One of Flavio’s proposals would be to protect the existing residents from likely property tax increases as a result of the appreciation of space. “IPTU [property tax] goes up, but the poorest preexisting owners should not suffer the increase.”

Municipal Housing Secretary between 2009 and 2012, Congressman Jorge Bittar argued for government action to reduce the process of expulsion of favela residents, but without compromising the individual freedoms of residents.

“People must have residential freedom, but the government’s role is also to correct market imperfections, or at least try to correct these imperfections. The market does not necessarily allocate resources in a balanced way, especially in a society with so much social inequality.”

Bittar believes in “lightweight but effective mechanisms” to curb the momentum of the real estate sector advancing into favelas.

“As we talk about urban regulations for the city, we must talk about urban regulations for favelas, regulating building form, creating mechanisms to prevent mega-developments in these areas.”

All over the world, regulatory measures for housing are adopted and they work, assures Theresa.
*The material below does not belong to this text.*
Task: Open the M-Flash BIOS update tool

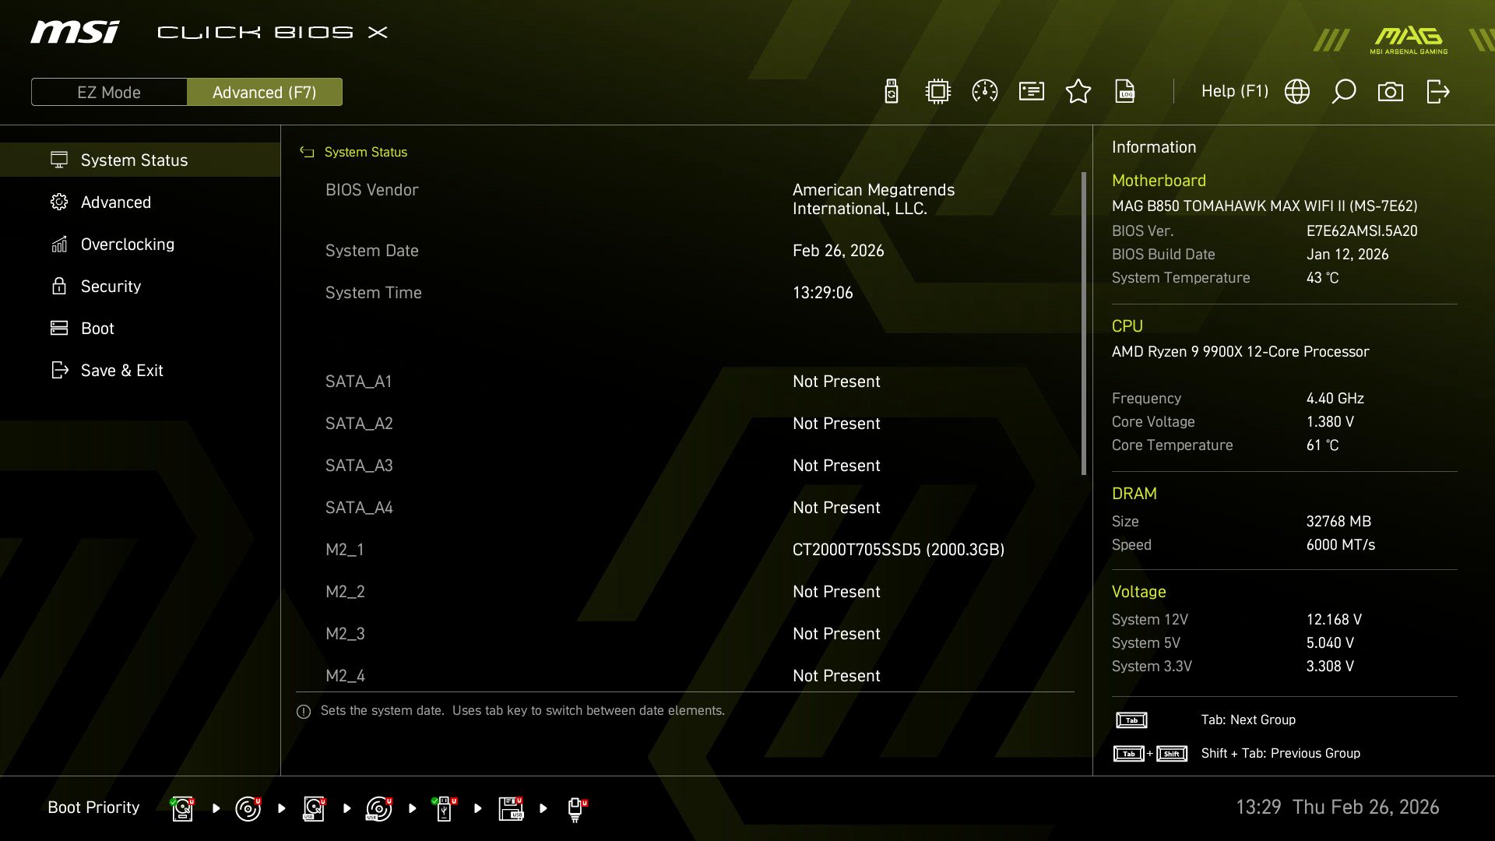Action: (x=890, y=91)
The director of CatComm highlighted examples such as New York, where 10% of the population lives in public housing and new buildings must offer 20% of new apartments at affordable prices; London provides public housing and rent assistance for 24% of the population; in Zurich, 30% of residents live in cooperatives. In Rio, the solution is the favela itself, as Theresa sees it.

“Here in Rio we have 23% of the population living in favelas, so we do have an affordable housing market, yes. We need to change from this lens of the favela as a problem to one as our solution to the issue of affordable housing.”
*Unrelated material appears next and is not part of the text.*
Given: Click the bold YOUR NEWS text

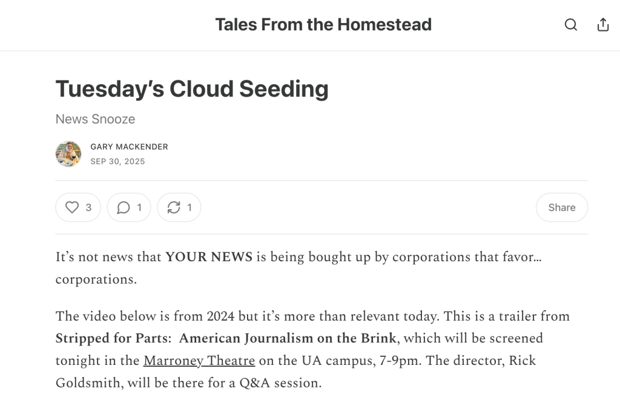Looking at the screenshot, I should click(209, 256).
Sérgio Magalhães, president of the Institute of Architects of Brazil, is of the same opinion, who argued that the stigma around favelas has decreased, even as groups persist who look upon favelas as a problem to be eradicated. According to Sérgio, the democratization process of cities arrives at an understanding that the favela is a normal condition of urban organization.

“It’s more of an urbanistic way of organizing space, the result of a historical desire of poor people entering urban life and which upon consolidation acquires qualities that are very important.”

To strengthen this integration, he says, requires a more equitable distribution of public investment, which, according to Magalhães, has been concentrated in areas of Barra da Tijuca and served the real estate boom there. Effective provisioning of services such as water, street lighting, and garbage collection, as well as schools and health facilities, is essential for favela spaces to no longer carry the stigma of “areas of exception.”

“The universalization of public services in Rio de Janeiro is the precondition for the city to develop fully, so that it effectively incorporates the whole of society in its development.”

Bittar also advocated policies of vocational training and access to the labor market for residents threatened by the processes of gentrification. Like Magalhães, he also criticized policies of infrastructure investment, which in recent decades have favored regions like Barra da Tijuca.

One of the symptoms of inequitable development and the abdication of the city in adequate planning is the decline of the suburban train system, which, according to Bittar, once transported a million passengers per day but today carries less than half of that, despite population growth. One consequence of deficient transport is population concentrating in some regions while neglecting others.

“If we were to address the problem of mobility adequately—the system of trains running throughout the north and west regions—we would be able to judiciously densify some areas there, so that people could live well and move around quickly.”

Paulo Magalhães, associate sociologist with IETS, recalled that the federal housing program, Minha Casa Minha Vida, is a response to gentrification. Paulo coordinates the project #Mais Valdariosa, one of the program’s housing estates operated by IETS, on the outskirts of Queimados, and commented that Minha Casa Minha Vida offers substandard housing and lacks other necessary social amenities.

“The program is of a degree of such liberality that it pushes people to the periphery. You build housing, but you don’t make a city, that is schools, health, etc.”